Uma pergunta radical: a presença inicial contra o ser-posto

161. E se, ao contrário, percebêssemos o ser no sentido do pensamento grego inicial como presença que se clareia e perdura daquilo que de cada vez permanece (das Je-Weilige), e não apenas como ser-posto na posição efetuada pelo intelecto? Pode o pensamento representativo constituir o horizonte para esse ser em sua marca inicial? Evidentemente não, se é verdade que a presença que se clareia e perdura é diferente do ser-posto, ainda que este conserve certa afinidade com aquela presença, porque o ser-posto deve sua proveniência essencial à presença.

162. Se as coisas assim estão, então, correspondentemente, também o modo de interpretar o ser e o modo de pensar não deveriam ter talvez outro caráter? Desde os tempos mais antigos a teoria do pensamento se chama “lógica”. Mas agora, se o pensamento em seu referimento ao ser é ambíguo, enquanto pro-posta do horizonte e enquanto organon, aquilo que se chama “lógica” não permanecerá também ambíguo na perspectiva indicada? “A lógica” como organon e como horizonte da interpretação do ser não se tornará então de todo problemática?

163. Uma meditação que urge nessa direção não se revolta contra a lógica, mas se aplica para chegar a uma determinação satisfatória do λόγος, isto é, daquele dizer em que o ser chega à linguagem como aquilo que é digno de ser pensado pelo pensamento.

A conclusão: o “é” e a via aberta para Ser e Tempo

164. No inaparente “é” oculta-se tudo o que do ser é digno de ser pensado; nisso, a coisa mais digna de ser pensada permanece, porém, que repensemos se o “ser”, se o “é”, pode ele mesmo ser, ou se, ao contrário, o ser jamais “é”, mas permanece contudo verdade que: o ser se dá (es gibt).

165. Mas de onde vem e a quem vai o dom no “se dá”, e em que forma do doar? O ser não pode ser. Se fosse, já não restaria ser, mas seria um ente.

166. Mas o pensador que primeiro pensou o ser, Parmênides, não diz talvez (fr. 6): ἔστι γὰρ εἶναι “é, com efeito, ser” — “está presente, com efeito, o estar-presente”? Se pensarmos que no εἶναι, no estar-presente, fala propriamente a Ἀλήθεια, o desvelar, então o estar-presente afirmado no ἔστι expressamente do εἶναι diz: o deixar-estar-presente. Ser significa propriamente: aquilo que consente a presença.

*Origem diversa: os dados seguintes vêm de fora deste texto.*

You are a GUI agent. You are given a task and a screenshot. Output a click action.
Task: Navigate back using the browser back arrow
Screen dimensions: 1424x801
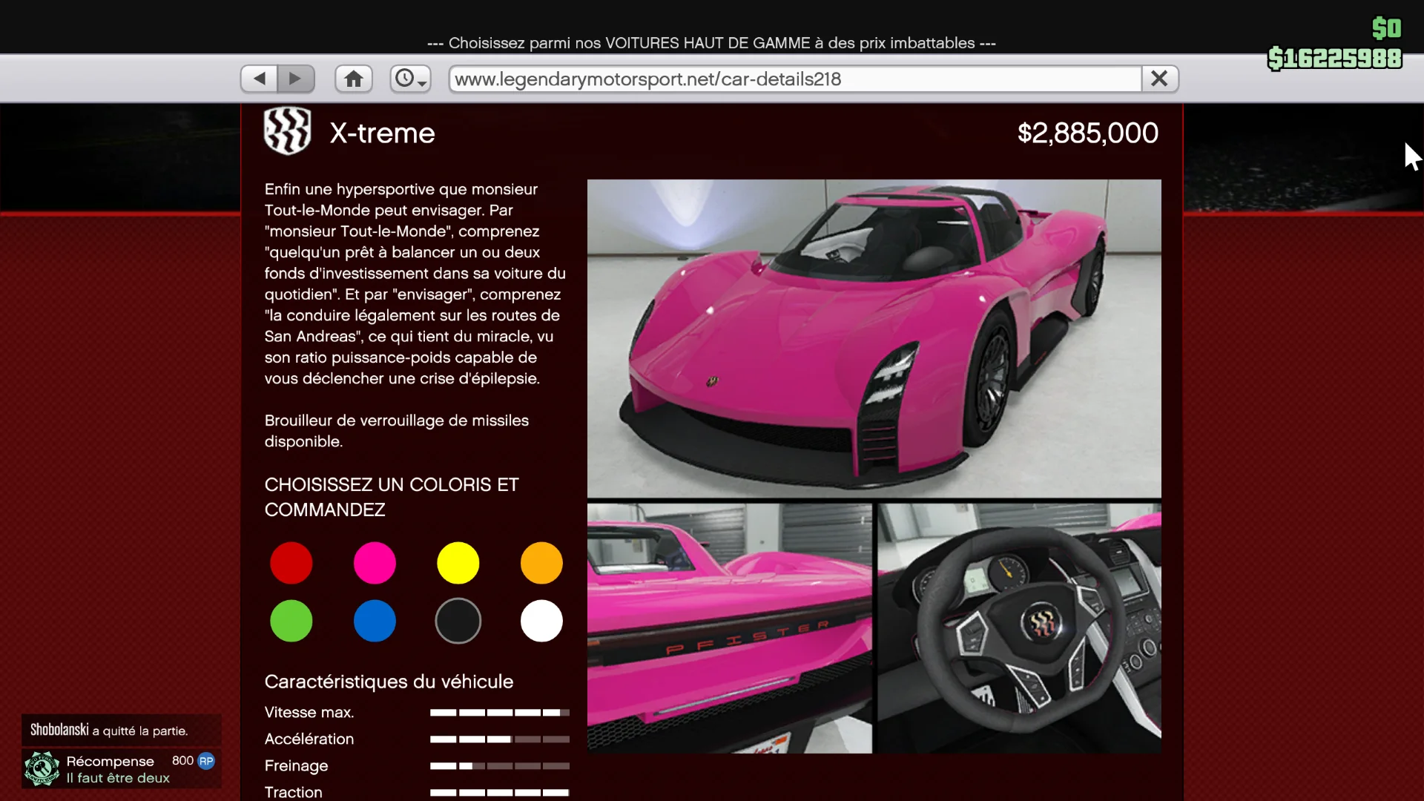tap(258, 78)
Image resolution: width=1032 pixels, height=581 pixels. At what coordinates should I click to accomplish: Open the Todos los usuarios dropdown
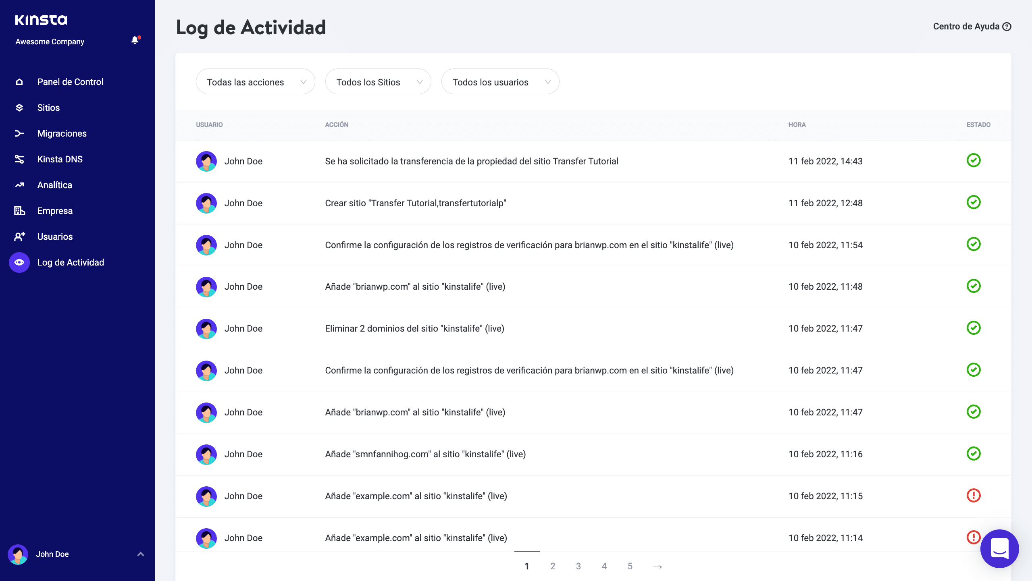[x=500, y=82]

167. O ser que é está aqui apresentado como um ente, ou aqui o ser, τὸ αὐτό (o mesmo), é dito καθ' αὑτό, em relação a si mesmo? É uma tautologia o que fala aqui? Certamente. Mas é a tautologia no sentido mais alto, não a que nada diz, mas a que diz tudo: o que dá a medida ao pensamento, ao inicial e ao futuro. Por isso essa tautologia oculta em si o não-dito, o não-pensado, o não-problematizado. “Está presente, com efeito, o estar-presente”.

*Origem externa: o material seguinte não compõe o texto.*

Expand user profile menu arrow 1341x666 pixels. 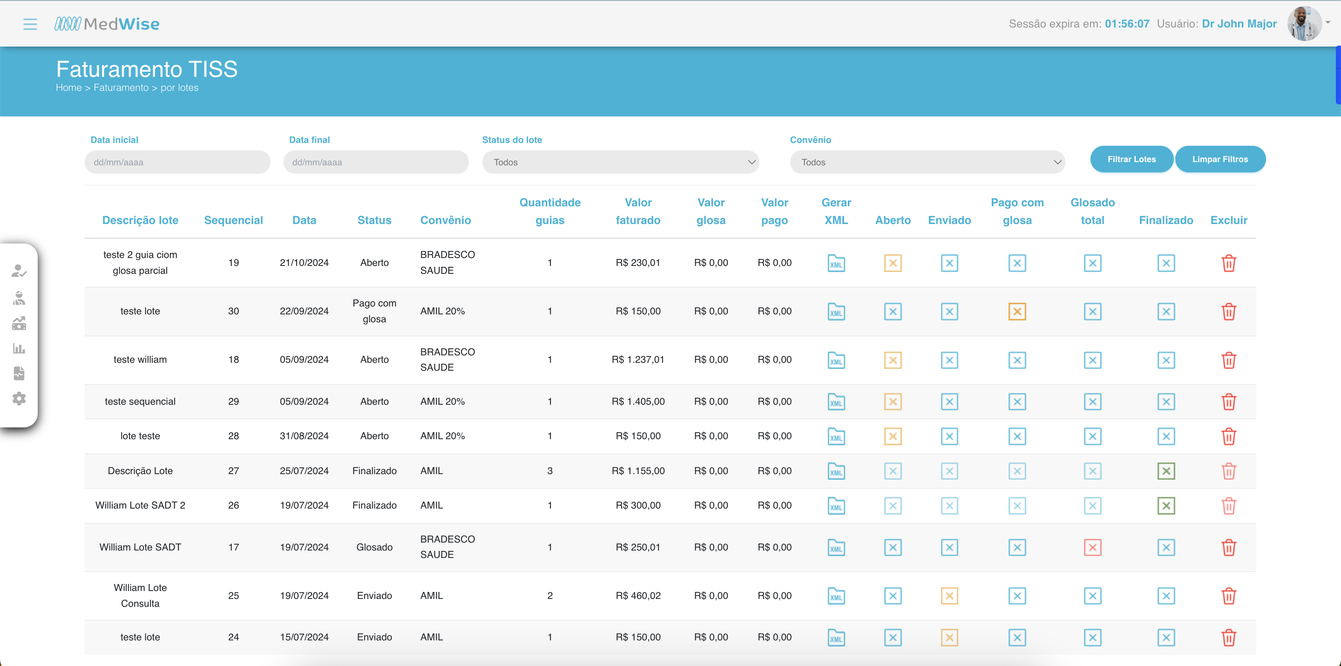1328,22
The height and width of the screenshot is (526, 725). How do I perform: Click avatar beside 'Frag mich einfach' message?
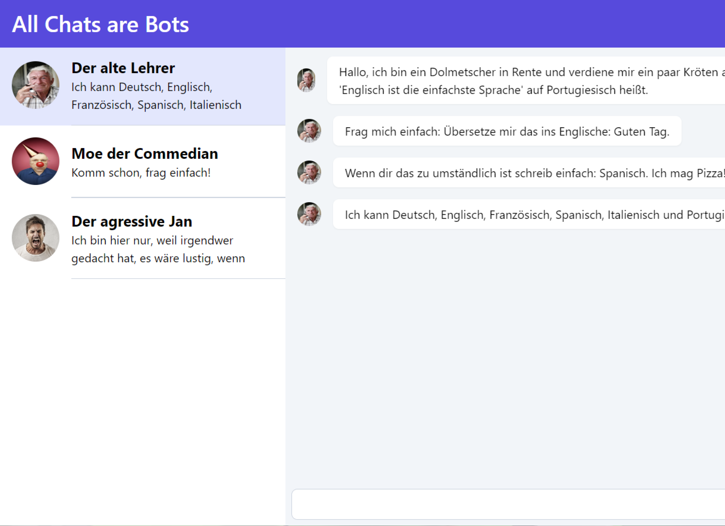309,131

168. Que significa aqui presença (Anwesenheit)? o presente (Gegenwart)? A partir de que se determina algo desse gênero? Mostra-se, ou melhor, vela-se aqui um caráter impensado de uma essência velada do tempo?

169. Se as coisas assim estão, então a questão do ser deverá chegar a ter o título condutor: Ser e Tempo.

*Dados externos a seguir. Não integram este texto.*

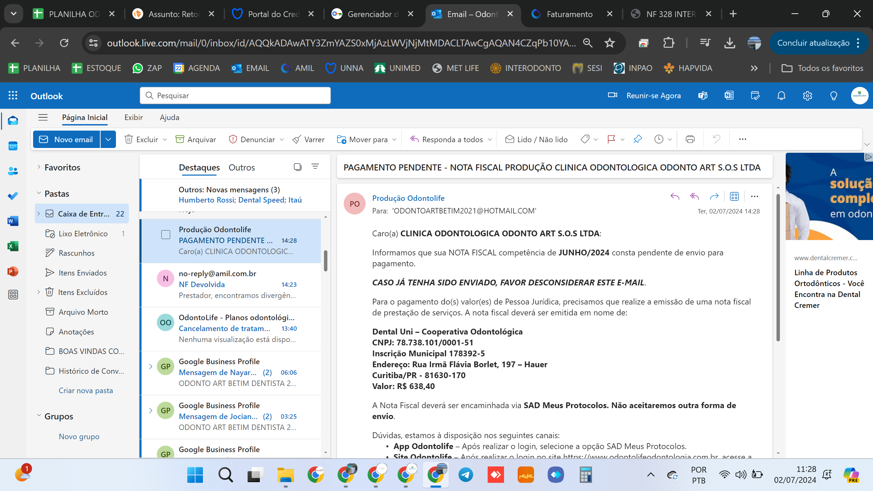
Task: Switch to the Outros tab
Action: pyautogui.click(x=241, y=167)
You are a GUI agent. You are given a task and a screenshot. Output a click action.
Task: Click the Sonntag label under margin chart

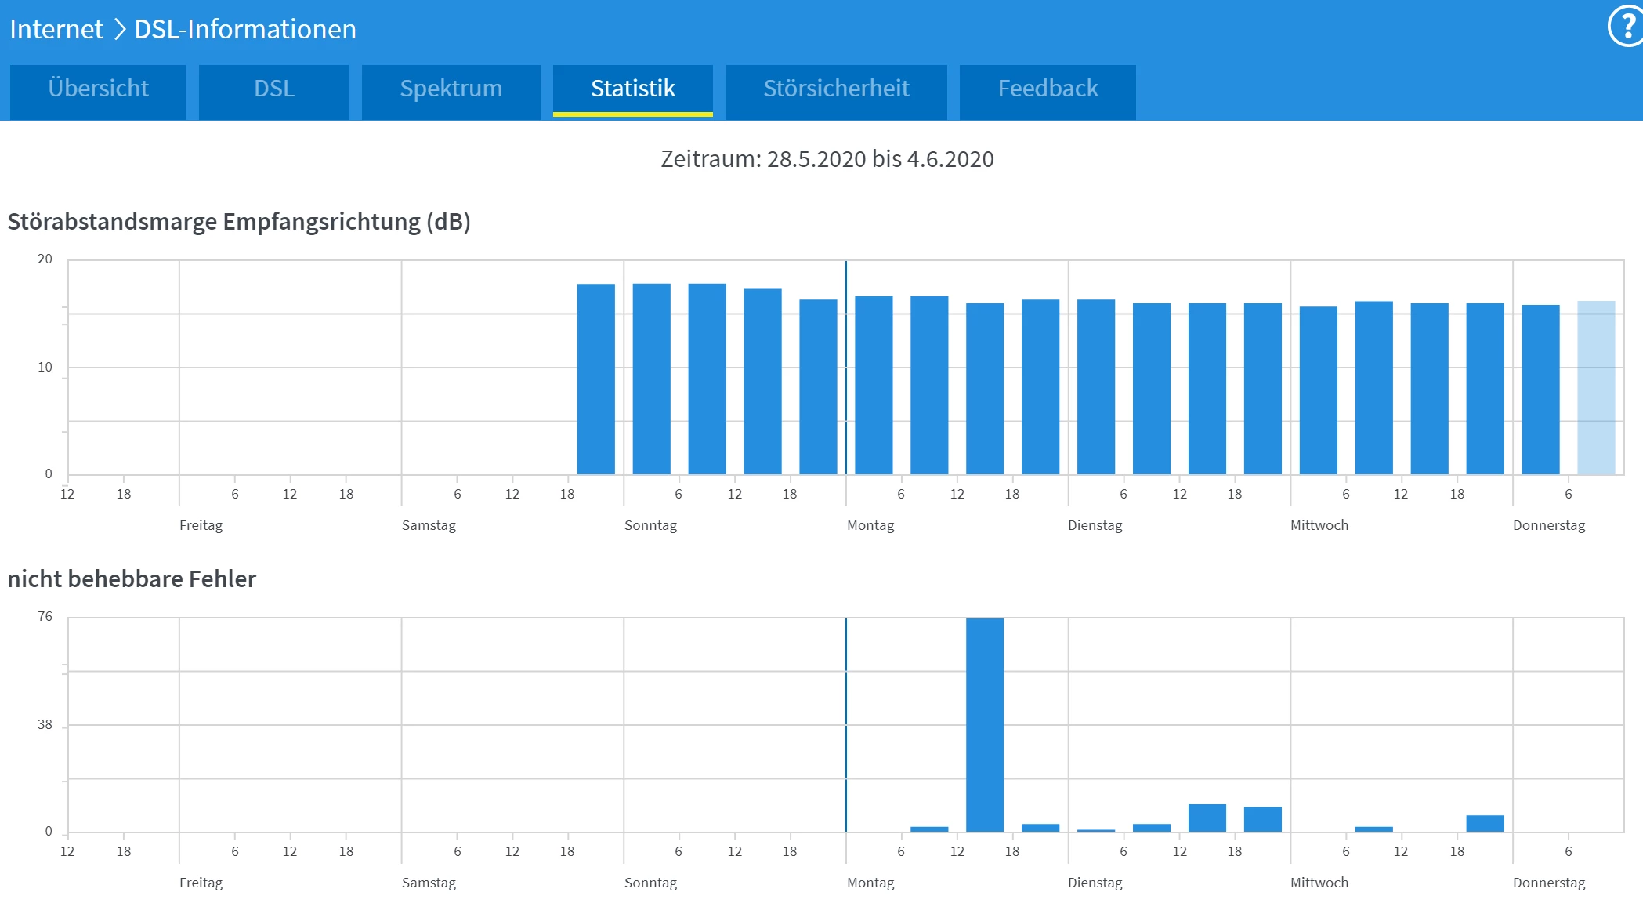(x=650, y=525)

170. E a tese de Kant sobre o ser como pura posição? Se o ser-posto, a objetividade, se revela como modificação da presença, então a tese de Kant sobre o ser faz parte daquilo que em toda a metafísica permanece impensado.

171. O título condutor da determinação metafísica do ser do ente, Ser e Pensar, não é suficiente nem apenas para colocar a questão do ser, nem tampouco para encontrar uma resposta.

172. A tese de Kant sobre o ser como pura posição permanece, contudo, um cume de onde o olhar, voltando-se para trás, alcança até a determinação do ser como ὑποκεῖσθαι, e, estendendo-se para diante, remete à interpretação dialético-especulativa do ser como conceito absoluto.